Modulation of oxazolone-induced hypersensitivity in mice by selective PDE inhibitors

• Main Authors: I. Moodley, Y. Sotsios, B. Bertin
• Format: Article
• Language: English
• Published: Hindawi Limited 1995-01-01
• Series: Mediators of Inflammation
• Online Access: http://dx.doi.org/10.1155/S0962935195000196

The effects of PDE inhibitors on oxazolone-induced contact hypersensitivity (CS) were studied in mice. Rolipram, Ro 20-1724 and theophylline dose dependently inhibited CS but none caused >53% inhibition. ED30 values at 24 h before challenge for rolipram, Ro 20-1724 and theophylline were 2.1, 5.4 and 30.4 mg/kg, p.o., respectively. Milrinone and SKF 94836 at 30 mg/kg caused a small, but significant inhibition of 13% and 18%, respectively, although the inhibition (8%) caused by zaprinast was not significant.

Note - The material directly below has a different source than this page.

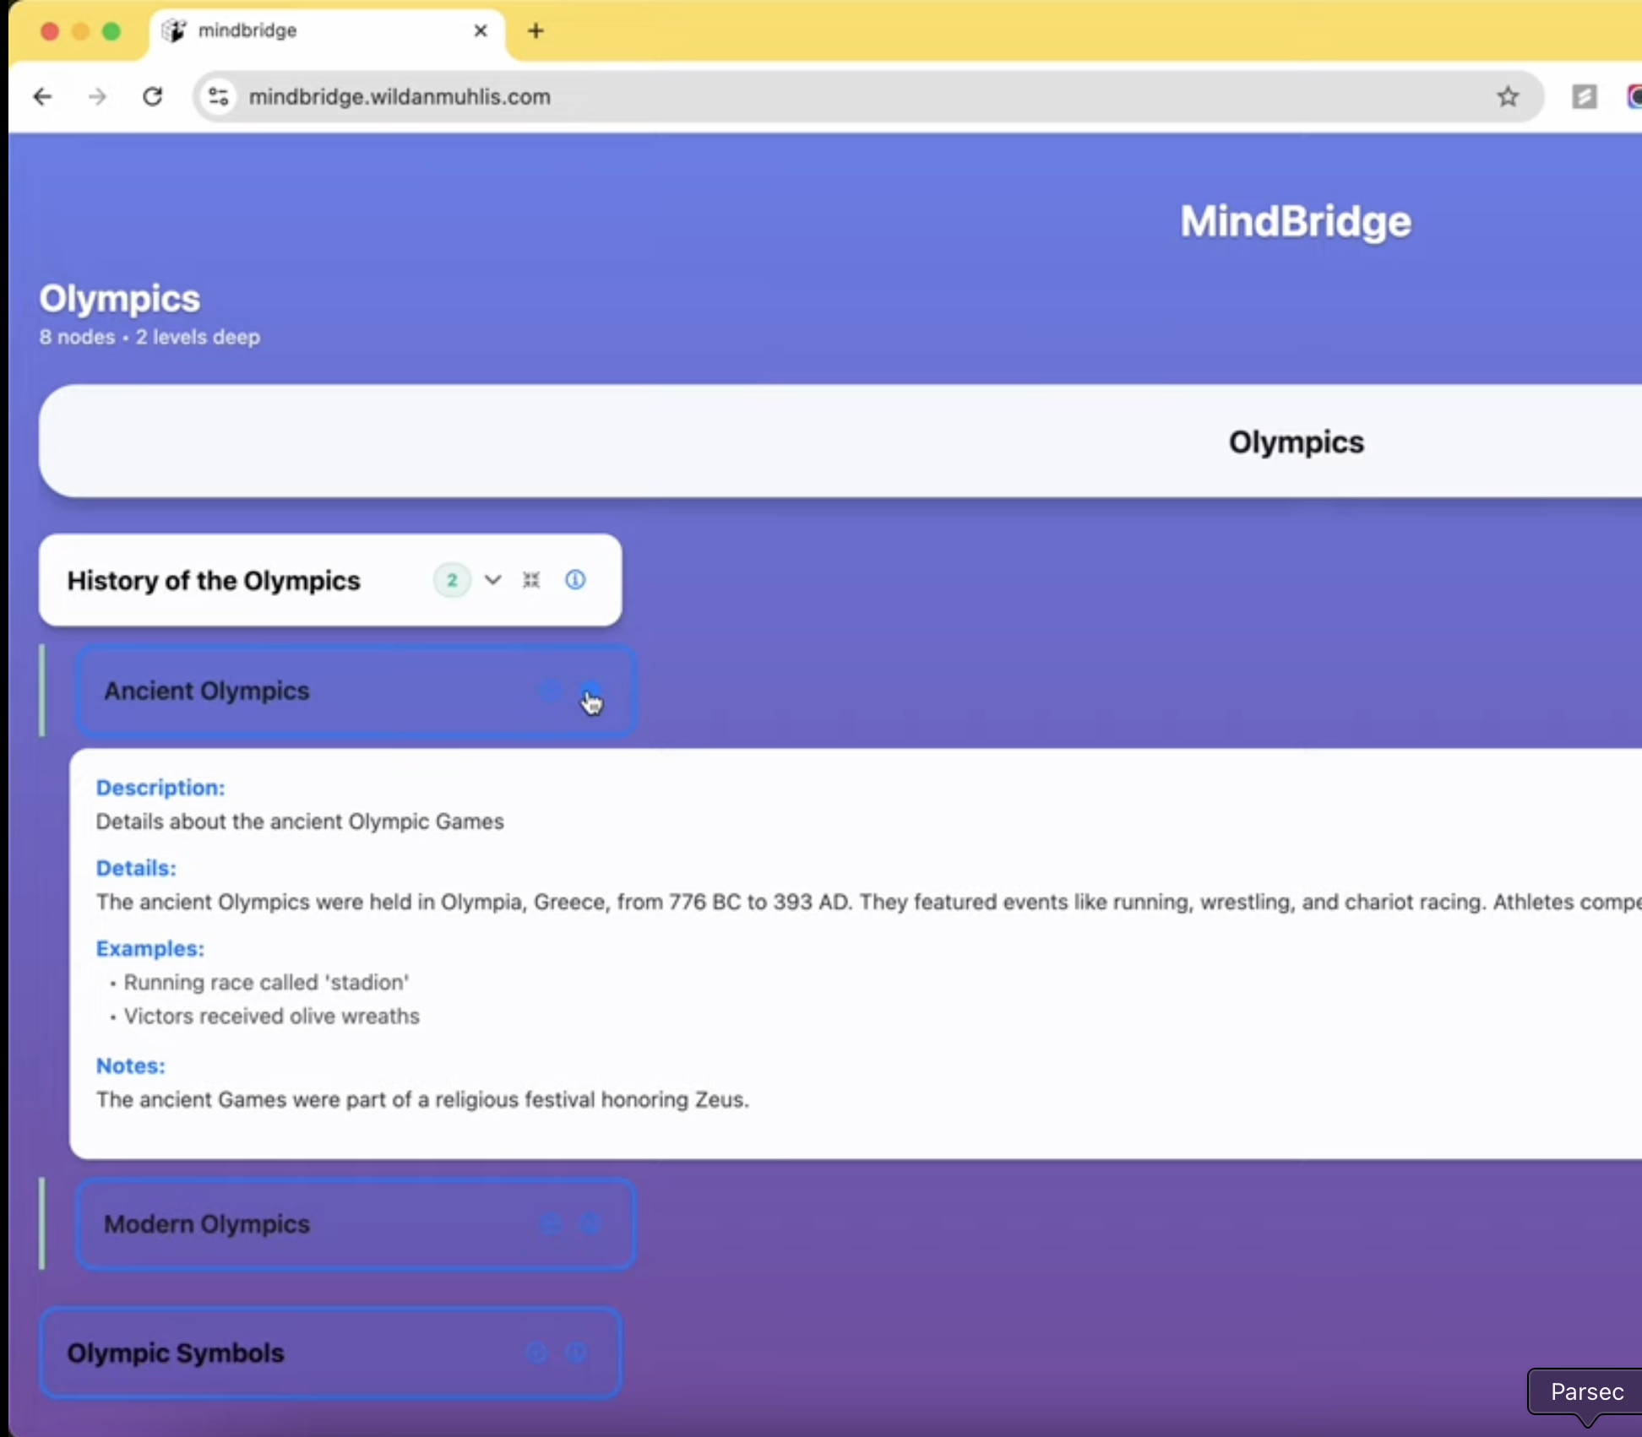Click the collapse-all icon on History of the Olympics
1642x1437 pixels.
pos(531,580)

Betamethasone (10 mg/kg, p.o.) caused a marked inhibition (80%) as did indomethacin (65% at 5 mg/kg, p.o.). Rolipram and Ro 20-1724 inhibited proliferation of mouse lymphoblasts with IC50 values of 0.08 μM and 0.83 μM, respectively. In contrast, zaprinast caused only a weak inhibition (IC50 = 119 μM) of lymphocyte proliferation, whereas SKF 94836 and theophylline failed to cause any significant inhibition at 100 μM (26% and 2%, respectively). These findings suggest that PDE IV isozymes play a principal role in mediating CS by inhibiting lymphocyte activation.